Warum Wien derzeit die höchsten Infektionszahlen hat
Es scheint wieder die Zeit für Wiener Sonderwege angebrochen zu sein: Ab 11 Uhr berät Bürgermeister Michael Ludwig (SPÖ) am Donnerstag mit seinen Experten, ob Wien den vom Bund vorgegebenen Pfad der Lockerungen bei den Corona-Maßnahmen mitgeht oder im Alleingang strengere Regeln beibehält.
Letzteres ist sehr wahrscheinlich, hatte Ludwig am Wochenende doch kundgetan, keine Freude mit den vom Bund verkündeten Öffnungsschritten zu haben.
Das überrascht wenig. Denn Wien liegt aktuell mit einer 7-Tage-Inzidenz von mehr als 3.100 bereits vor allen anderen Bundesländern. Und das, obwohl die Bundeshauptstadt noch vor wenigen Wochen, während der Delta-Welle, mit bemerkenswert niedrigen Infektionszahlen als bundesweiter Corona-Musterschüler galt.

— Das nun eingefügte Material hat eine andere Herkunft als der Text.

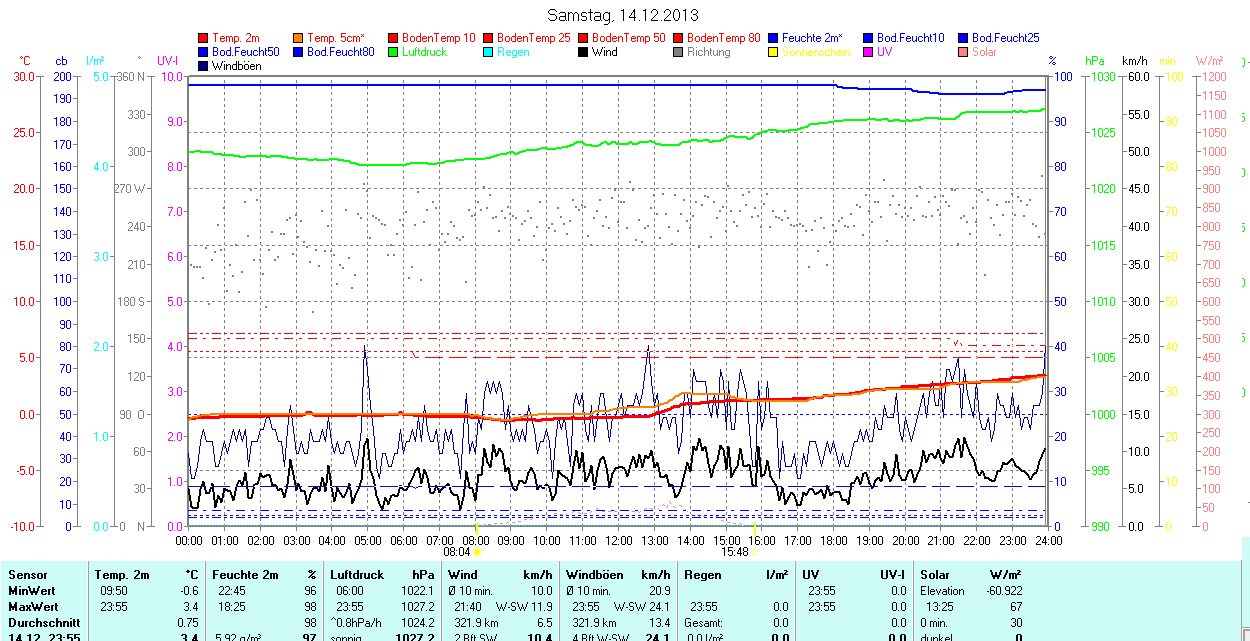This screenshot has height=641, width=1250.
Task: Click the blue Feuchte 2m legend swatch
Action: 774,38
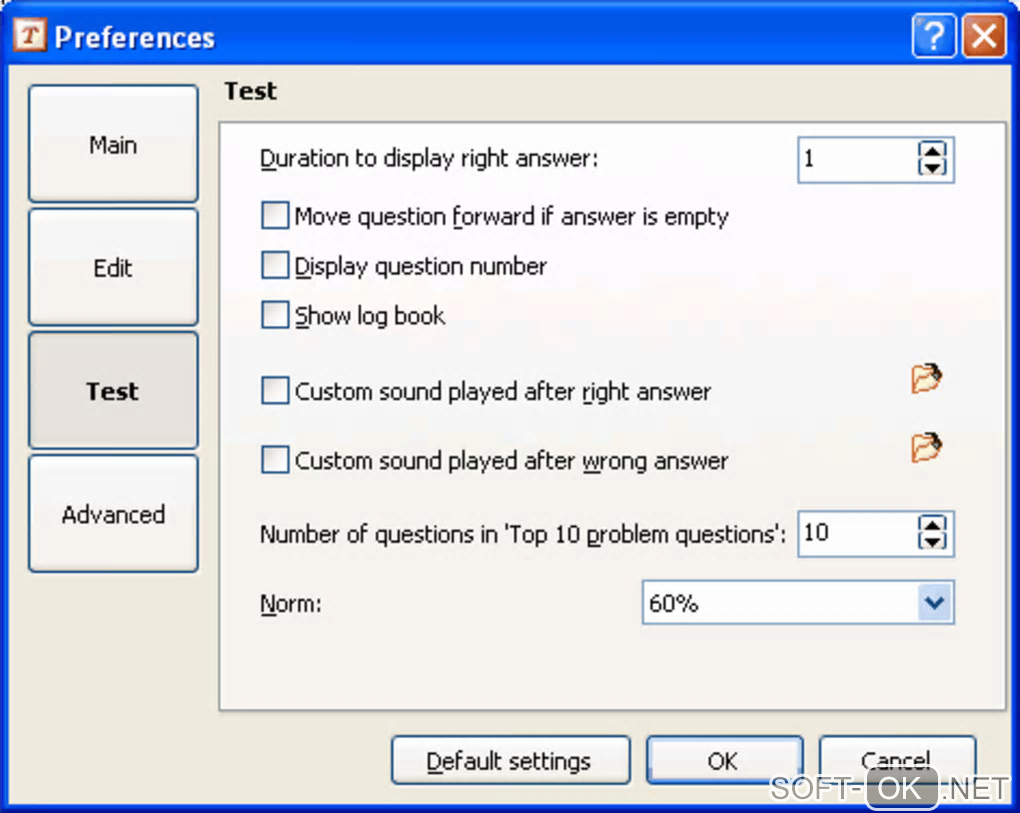Increase duration to display right answer
This screenshot has height=813, width=1020.
(932, 151)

Einmal mehr stellt sich die Frage: Warum kann sich das Blatt in so kurzer Zeit wenden?
Die Innsbrucker Virologin Dorothee von Laer verweist Gespräch mit dem KURIER darauf, dass die Infektionsrate in Großstädten grundsätzlich immer höher sei, als in weniger dicht besiedelten Gebieten. In der Stadt sei schlichtweg die Wahrscheinlichkeit höher, auf einen Infizierten zu treffen.
Streng durch den Herbst
Dass Wien dennoch so gut durch die Delta-Welle im vergangenen Herbst gekommen sei, erklärt sie mit den deutlich strengeren Regeln, die dort über etliche Monate hinweg gegolten hätten. Begonnen mit der von Ludwig verhängten Testpflicht für Gastro- oder Bäder-Besuche, die in Wien ab Ferienbeginn bereits Kinder ab sechs Jahren betraf.

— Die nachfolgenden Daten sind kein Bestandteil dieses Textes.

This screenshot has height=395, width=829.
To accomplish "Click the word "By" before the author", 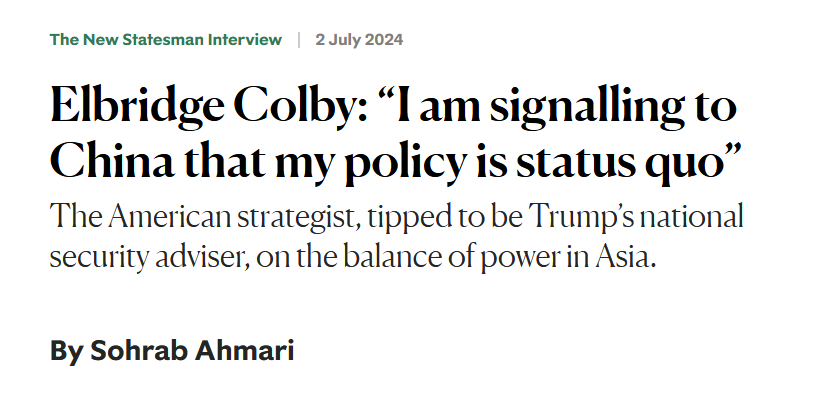I will click(x=66, y=352).
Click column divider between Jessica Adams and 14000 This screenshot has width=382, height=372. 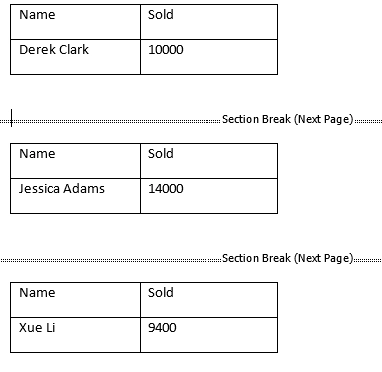pos(141,196)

„Auch wenn wir noch im grünen Bereich sind: Die Erfahrung aus anderen Ländern zeigt, dass wir die Situation in den Spitälern nicht aus den Augen lassen dürfen“, sagt die Expertin.

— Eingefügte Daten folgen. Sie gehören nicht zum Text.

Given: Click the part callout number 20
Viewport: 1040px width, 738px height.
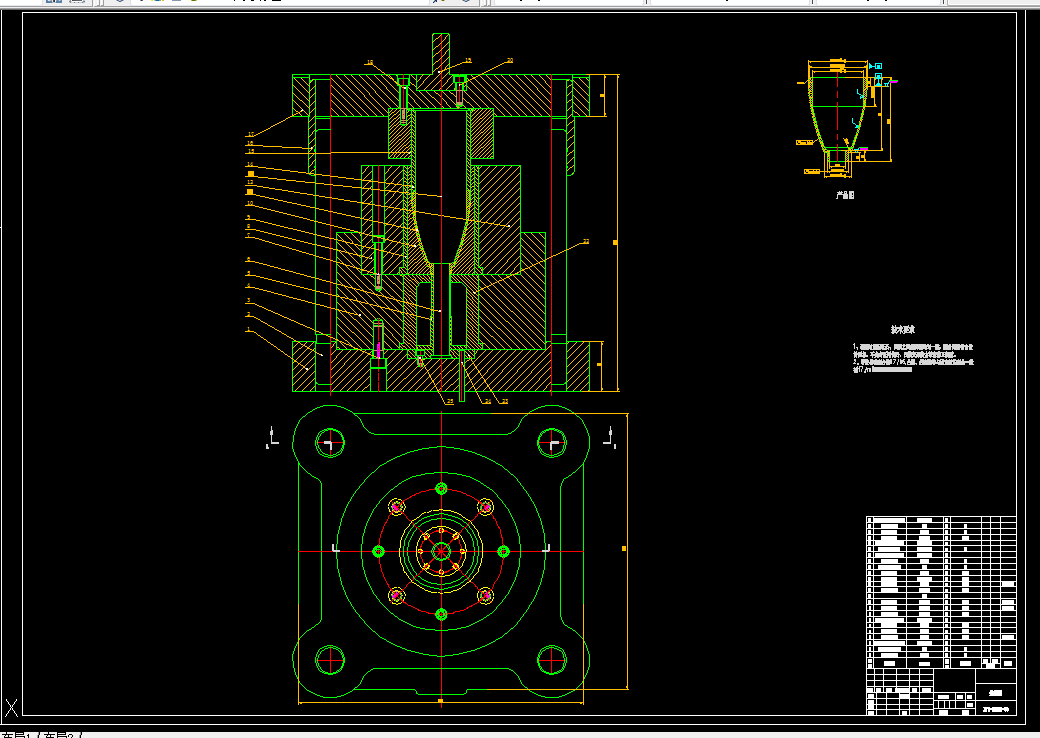Looking at the screenshot, I should (x=509, y=60).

Insofern wäre es durchaus sinnvoll, wenn Wien strengere Regeln beibehalten würde. Umgekehrt zeigt sich von Laer überrascht, dass der Bund seine Lockerungsschritte an fixe Termine und nicht an bestimmte Inzidenzzahlen gekoppelt habe.
In der Stadtregierung argumentiert man hingegen, dass Wien aktuell im Vergleich zu den anderen Bundesländern nur scheinbar so hohe Infektionszahlen habe. „In Wien erfolgen derzeit 70 Prozent aller österreichweit durchgeführten PCR-Tests“, betont ein Sprecher von Gesundheitsstadtrat Peter Hacker (SPÖ). Daher würde man hier Äpfel mit Birnen vergleichen. Folgt man dieser Lesart, könnte das bedeuten, dass in den anderen Bundesländern deutlich mehr Infektionen unentdeckt bleiben.
Was für die These des Hacker-Büros spricht: Bei der Auslastung der Normalstationen stand Wien zuletzt relativ gut da. Laut Covid-Prognose-Konsortium lag sie am 26. Jänner bei 40 Prozent. Günstiger standen zu diesem Zeitpunkt nur Niederösterreich (30 Prozent) und die Steiermark (20 Prozent) da. Die Prognosen, die bis 9. Februar reichen, gehen – bei bundesweit steigender Auslastung – in eine ähnliche Richtung.
Zuletzt war, wie berichtet, spekuliert worden, ob Ludwig Teile der vom Bund verkündeten Lockerungsschritte umsetzt (etwa die spätere Sperrstunde) oder sie im Gesamten nach hinten verschiebt. Am heutigen Nachmittag wird Klarheit herrschen.